YOUR GOAL:
Stop after the line that contains "This screenshot has height=768, width=1529."; until then, restate each line of the entries word for word from the very first.

INFORMATION:
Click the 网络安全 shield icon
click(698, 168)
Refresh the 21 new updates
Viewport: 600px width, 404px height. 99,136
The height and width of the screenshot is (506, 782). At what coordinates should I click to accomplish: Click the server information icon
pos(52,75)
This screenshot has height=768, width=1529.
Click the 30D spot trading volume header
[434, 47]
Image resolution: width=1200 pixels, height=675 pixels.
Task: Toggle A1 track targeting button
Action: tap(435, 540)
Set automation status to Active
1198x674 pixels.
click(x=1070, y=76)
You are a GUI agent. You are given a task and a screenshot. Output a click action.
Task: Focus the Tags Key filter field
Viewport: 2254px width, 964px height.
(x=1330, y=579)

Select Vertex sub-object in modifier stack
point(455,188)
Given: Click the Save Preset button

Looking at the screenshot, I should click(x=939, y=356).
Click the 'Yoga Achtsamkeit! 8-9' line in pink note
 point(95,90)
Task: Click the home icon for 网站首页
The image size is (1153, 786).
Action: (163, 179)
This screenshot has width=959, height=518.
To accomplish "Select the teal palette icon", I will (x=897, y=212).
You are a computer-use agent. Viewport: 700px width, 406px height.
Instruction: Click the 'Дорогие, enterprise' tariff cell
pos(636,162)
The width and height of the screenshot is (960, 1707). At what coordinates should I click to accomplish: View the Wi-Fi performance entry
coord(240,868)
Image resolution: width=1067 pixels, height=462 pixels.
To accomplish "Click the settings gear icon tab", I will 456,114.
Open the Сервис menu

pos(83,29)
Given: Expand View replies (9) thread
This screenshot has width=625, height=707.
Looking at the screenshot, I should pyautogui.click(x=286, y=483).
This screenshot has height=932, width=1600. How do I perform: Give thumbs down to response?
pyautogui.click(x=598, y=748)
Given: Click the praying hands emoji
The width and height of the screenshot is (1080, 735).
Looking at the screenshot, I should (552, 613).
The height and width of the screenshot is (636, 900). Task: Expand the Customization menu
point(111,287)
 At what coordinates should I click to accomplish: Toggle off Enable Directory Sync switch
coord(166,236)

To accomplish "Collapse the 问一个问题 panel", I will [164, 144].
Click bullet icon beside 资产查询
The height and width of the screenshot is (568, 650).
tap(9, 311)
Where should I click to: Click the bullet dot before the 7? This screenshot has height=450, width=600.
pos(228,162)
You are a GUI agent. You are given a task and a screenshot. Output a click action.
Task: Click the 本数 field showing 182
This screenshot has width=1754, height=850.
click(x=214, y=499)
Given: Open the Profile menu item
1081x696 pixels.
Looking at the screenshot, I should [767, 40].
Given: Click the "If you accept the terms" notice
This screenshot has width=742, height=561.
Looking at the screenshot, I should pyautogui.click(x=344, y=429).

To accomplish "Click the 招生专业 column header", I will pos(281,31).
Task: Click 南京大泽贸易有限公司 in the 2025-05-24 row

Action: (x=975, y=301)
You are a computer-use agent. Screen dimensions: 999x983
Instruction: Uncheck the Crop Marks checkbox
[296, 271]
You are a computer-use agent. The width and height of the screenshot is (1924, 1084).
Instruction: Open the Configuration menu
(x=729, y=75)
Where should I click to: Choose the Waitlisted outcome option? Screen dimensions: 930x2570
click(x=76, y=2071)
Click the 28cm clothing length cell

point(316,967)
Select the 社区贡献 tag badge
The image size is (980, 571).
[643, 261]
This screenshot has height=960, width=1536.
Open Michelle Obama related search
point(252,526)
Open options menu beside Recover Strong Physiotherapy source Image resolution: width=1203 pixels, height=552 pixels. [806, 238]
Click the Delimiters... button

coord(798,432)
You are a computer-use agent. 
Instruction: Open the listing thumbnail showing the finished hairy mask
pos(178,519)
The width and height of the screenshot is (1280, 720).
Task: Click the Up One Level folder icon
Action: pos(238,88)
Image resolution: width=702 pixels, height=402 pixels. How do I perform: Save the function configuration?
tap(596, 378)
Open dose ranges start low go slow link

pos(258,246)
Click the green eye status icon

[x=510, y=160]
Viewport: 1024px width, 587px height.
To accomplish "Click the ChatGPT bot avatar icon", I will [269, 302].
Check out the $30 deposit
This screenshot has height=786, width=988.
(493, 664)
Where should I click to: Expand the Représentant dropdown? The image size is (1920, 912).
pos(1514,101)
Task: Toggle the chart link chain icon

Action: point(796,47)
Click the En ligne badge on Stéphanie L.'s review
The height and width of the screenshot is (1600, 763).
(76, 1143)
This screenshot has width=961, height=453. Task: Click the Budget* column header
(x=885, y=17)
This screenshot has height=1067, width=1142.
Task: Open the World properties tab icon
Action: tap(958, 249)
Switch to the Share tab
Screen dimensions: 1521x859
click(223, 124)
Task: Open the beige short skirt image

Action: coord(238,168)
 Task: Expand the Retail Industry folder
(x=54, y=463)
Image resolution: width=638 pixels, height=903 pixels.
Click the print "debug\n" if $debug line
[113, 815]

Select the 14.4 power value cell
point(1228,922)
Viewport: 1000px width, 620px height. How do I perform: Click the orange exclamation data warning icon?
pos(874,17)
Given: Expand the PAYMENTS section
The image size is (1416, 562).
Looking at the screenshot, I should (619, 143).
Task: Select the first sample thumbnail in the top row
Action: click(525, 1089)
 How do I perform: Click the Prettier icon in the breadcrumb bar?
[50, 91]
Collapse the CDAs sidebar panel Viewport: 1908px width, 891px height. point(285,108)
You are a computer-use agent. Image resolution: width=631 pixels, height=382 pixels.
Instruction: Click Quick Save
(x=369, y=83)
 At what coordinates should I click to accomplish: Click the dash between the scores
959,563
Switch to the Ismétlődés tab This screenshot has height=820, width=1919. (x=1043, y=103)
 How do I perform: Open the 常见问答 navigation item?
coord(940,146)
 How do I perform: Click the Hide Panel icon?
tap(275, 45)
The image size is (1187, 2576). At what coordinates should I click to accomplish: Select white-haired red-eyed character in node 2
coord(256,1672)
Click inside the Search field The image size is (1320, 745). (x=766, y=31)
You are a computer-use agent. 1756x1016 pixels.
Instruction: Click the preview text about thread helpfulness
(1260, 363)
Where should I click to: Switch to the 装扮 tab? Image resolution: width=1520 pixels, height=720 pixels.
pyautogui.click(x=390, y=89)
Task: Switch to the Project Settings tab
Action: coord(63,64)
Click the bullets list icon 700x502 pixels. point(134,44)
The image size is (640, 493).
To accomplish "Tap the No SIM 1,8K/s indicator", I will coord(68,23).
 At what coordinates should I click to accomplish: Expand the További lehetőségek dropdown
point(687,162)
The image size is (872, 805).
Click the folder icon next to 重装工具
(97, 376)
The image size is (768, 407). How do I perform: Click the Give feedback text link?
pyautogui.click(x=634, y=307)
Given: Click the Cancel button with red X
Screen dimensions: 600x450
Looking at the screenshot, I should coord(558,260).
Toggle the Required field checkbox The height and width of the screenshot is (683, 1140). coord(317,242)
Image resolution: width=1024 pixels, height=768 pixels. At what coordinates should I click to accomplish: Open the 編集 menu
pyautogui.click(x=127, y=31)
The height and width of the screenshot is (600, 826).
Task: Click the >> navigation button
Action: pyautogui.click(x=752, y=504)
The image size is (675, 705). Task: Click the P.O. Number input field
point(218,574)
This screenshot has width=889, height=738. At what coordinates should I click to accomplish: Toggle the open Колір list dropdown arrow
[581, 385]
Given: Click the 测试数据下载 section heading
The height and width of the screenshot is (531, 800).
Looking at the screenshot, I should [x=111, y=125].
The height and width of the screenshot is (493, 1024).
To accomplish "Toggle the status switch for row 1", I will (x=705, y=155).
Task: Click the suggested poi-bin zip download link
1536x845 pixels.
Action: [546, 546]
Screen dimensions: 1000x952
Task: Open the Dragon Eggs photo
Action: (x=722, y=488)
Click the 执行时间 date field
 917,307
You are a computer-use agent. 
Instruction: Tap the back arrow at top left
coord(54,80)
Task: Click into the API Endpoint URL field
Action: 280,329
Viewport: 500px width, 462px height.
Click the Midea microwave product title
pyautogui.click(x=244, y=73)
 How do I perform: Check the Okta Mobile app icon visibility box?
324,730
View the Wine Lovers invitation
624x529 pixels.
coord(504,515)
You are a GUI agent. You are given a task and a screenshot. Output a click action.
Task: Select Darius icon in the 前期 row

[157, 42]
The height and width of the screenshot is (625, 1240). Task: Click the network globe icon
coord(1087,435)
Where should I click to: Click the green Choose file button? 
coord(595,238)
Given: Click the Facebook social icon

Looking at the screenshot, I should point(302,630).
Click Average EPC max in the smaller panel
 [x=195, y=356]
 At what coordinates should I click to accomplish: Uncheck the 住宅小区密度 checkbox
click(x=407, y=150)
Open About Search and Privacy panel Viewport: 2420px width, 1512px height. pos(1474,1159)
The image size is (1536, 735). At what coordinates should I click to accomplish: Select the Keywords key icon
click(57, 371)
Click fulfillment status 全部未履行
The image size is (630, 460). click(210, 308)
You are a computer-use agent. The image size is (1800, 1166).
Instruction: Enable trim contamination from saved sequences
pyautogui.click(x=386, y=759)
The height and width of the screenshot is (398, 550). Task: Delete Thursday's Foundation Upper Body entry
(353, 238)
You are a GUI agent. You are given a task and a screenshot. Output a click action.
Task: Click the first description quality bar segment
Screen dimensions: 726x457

SOLVED EXERCISE:
Click the 网络安全 shield icon
click(698, 168)
Refresh the 21 new updates
Viewport: 600px width, 404px height. 99,136
The height and width of the screenshot is (506, 782). At what coordinates should I click to accomplish: Click the server information icon
pos(52,75)
This screenshot has height=768, width=1529.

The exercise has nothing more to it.